А этот мой удар-то не только меч поломал, но и кузнецов пронял. Сыновья стариковы рассердились, раскипятились, только что не кусаются. Ишь ты, думаю, не нравится, что брак-то в работе обнаружен, а сам ехидно им улыбаюсь. Однако в душе досадно — вот бракоделы несознательные! Человек для своего народа, вам же родственного, хочет подходящий меч раздобыть, чтобы прочный мир обеспечить, а вы, тати поганые, очковтиратели, прощелыги, всякое хламье ему подсовываете!
Старый кузнец опять посмотрел на меня вдумчиво и чего-то сыновьям пошептал.
Я лишь отдельные слова разобрал: «Да он только из лесу вышел», «Отец у него богатый», «Он это, видать, по глупости». И средний сын с кислой рожей потопал за новой партией мечей.
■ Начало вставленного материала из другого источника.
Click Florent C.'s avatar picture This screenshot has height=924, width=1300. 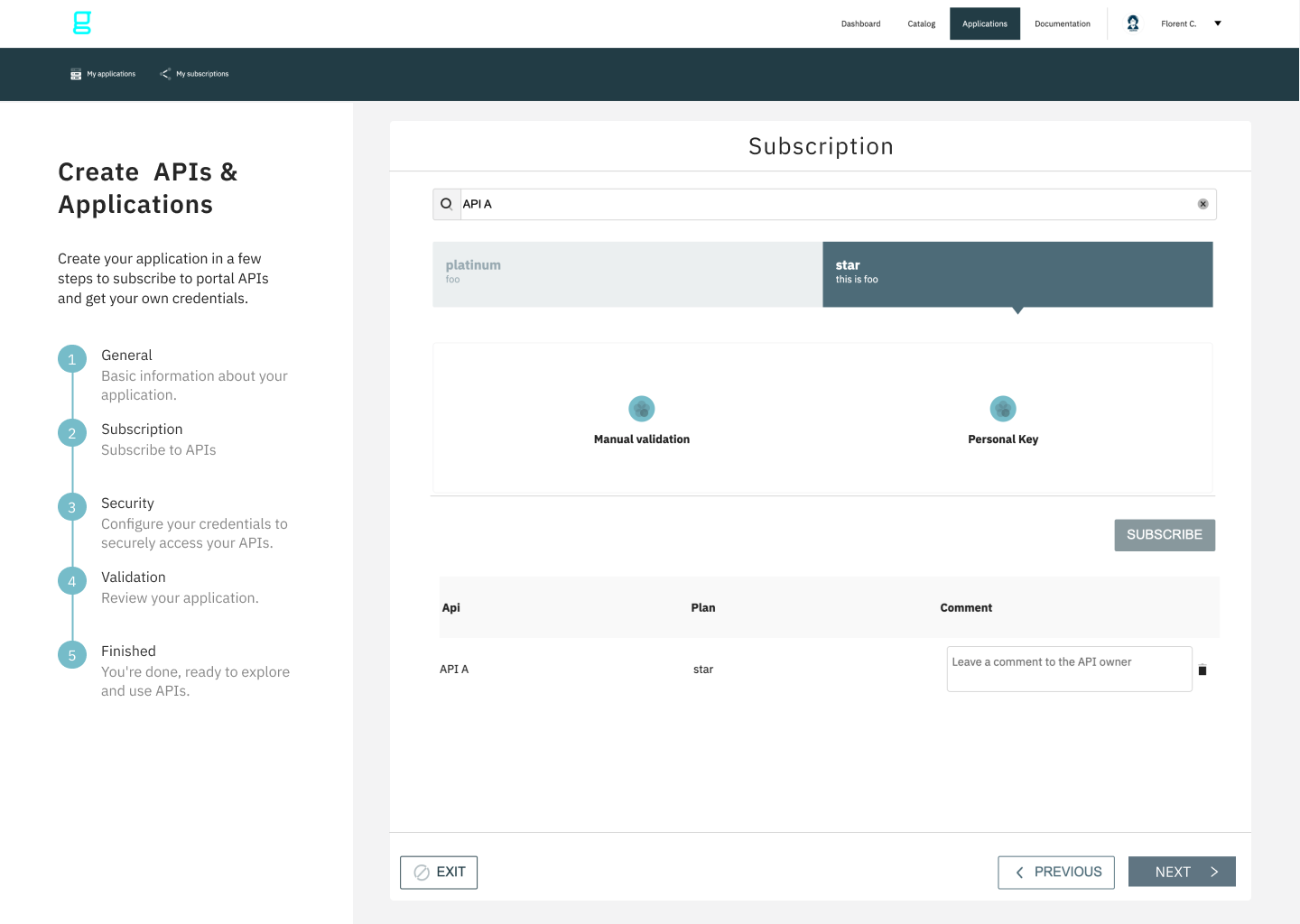coord(1132,23)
Эти вроде были получше. Я одним мечом навернул по наковальне, так он аж застрял в ней. Клинок, правда, чуток погнулся, но это наплевать, может, оно и лучше, что не такой тонкий. Я уж было собрался торговаться, вдруг смотрю — на крыше кузни тот самый престарелый ворон сидит, какую-то муть несет. Насчет того, что, дескать, скоро производительные силы получат такое развитие, что следует ожидать возникновения первых ростков феодализма. И тогда, говорит, на исторической арене появятся железные рыцари, против которых потребуется более совершенное оружие. И еще он чего-то каркал, что, дескать, феодализм будет более прогрессивным общественным строем супротив нынешнего и что на него может поднять меч только отпетый обскурант или реакционер, но тем не менее… и так далее и тому подобное. Всю эту бодягу я пропустил мимо ушей, но все же решил попросить меч получше.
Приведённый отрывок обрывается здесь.